It is interesting to find out how many of the items that you are now solicited to buy are priced at $49.98 or lower. I expect that has something to do with the origin of the proposed $50 limitation.

It is interesting that if you ask the American Bankers Association what the average ticket is in credit card transactions, that it is way below the $50 limits. Thus, if you impose the $50 limit, you are in effect saying, "Well, we are going to exclude the great bulk of the transactions that go on credit cards from any consumer protection.”

I have in my statement suggested one of three compromise areas. There is the one you talked about with Miss Kessler, that is, protections apply only to transactions in the same State the issuer and the merchant have offices, or the cardholder has a residence. There is also the standard metropolitan area limitation, but it seems to me there is another area where compromise could well be effected and that is to exclude from the coverage of your section 172 in S. 914, food and drink consumed on premises, lodging, tickets for travel, and entertainment.

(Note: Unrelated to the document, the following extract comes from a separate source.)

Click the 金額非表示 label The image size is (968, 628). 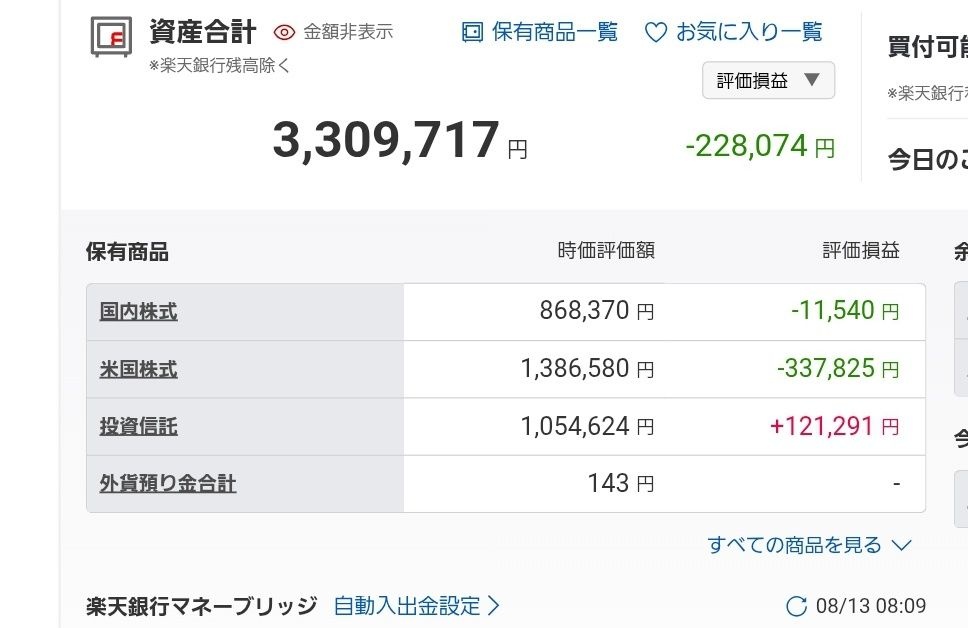[x=348, y=32]
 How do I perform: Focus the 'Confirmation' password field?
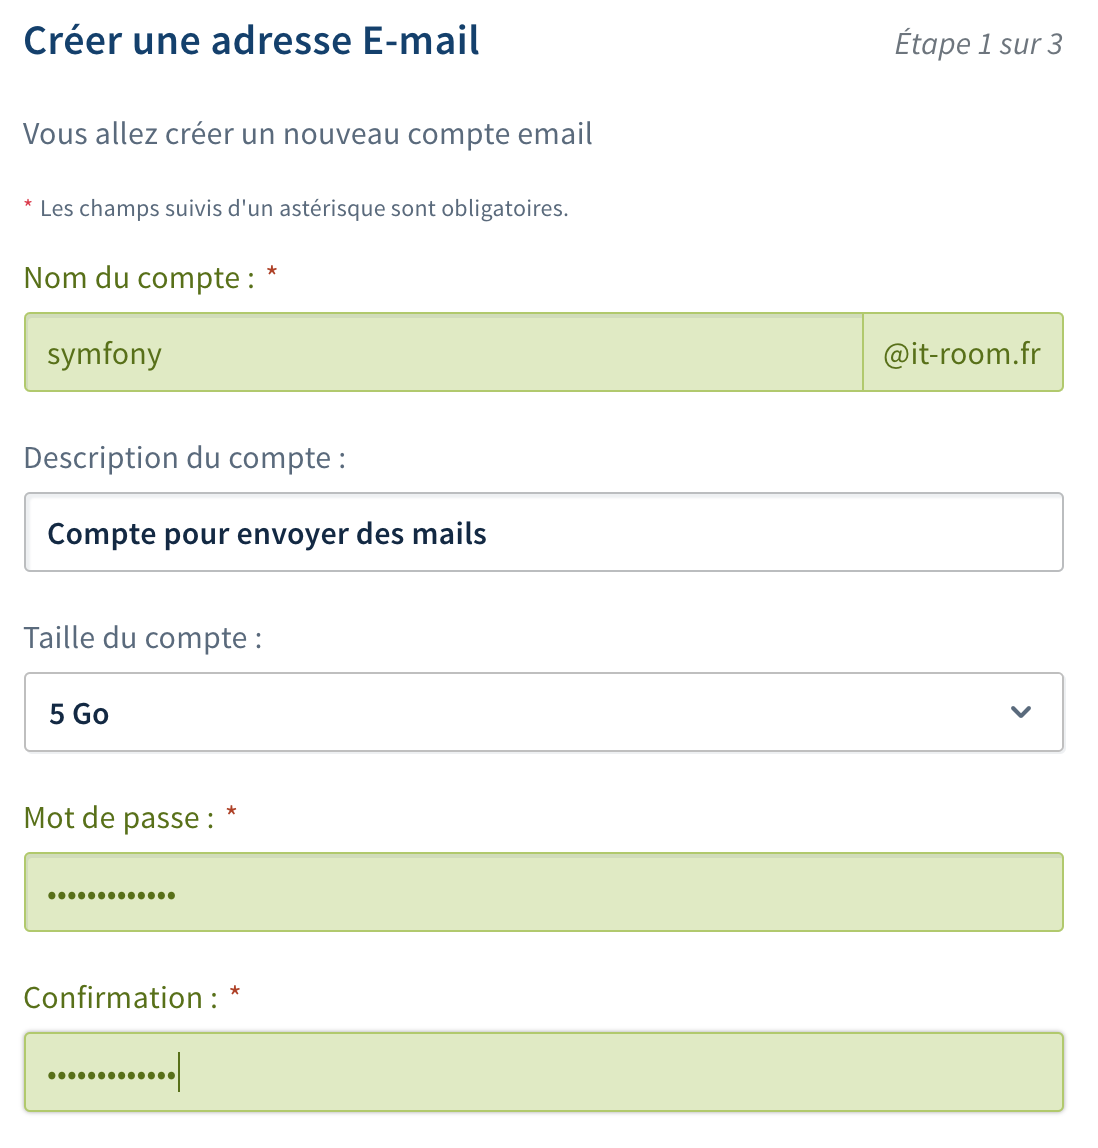(543, 1072)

One of the big arguments made to me by the credit card people is that they fear-if defenses are allowed in—the nonacceptance of a credit card at a distance from the cardholder's residence and place of business of the issuing bank. It seems to me in the consumer context—if I am the consumer—and I am traveling, I will use my credit card, so to speak, in lieu of travelers' checks. I know I have to pay cash for those first, and that I will have to take my chances with the merchant if I use a traveler's check.

On the other hand, when I am buying hard goods, or I am solicited to buy everything from towels to soap, I would like to have my defenses protected, especially when I am solicited to buy on a time payment plan.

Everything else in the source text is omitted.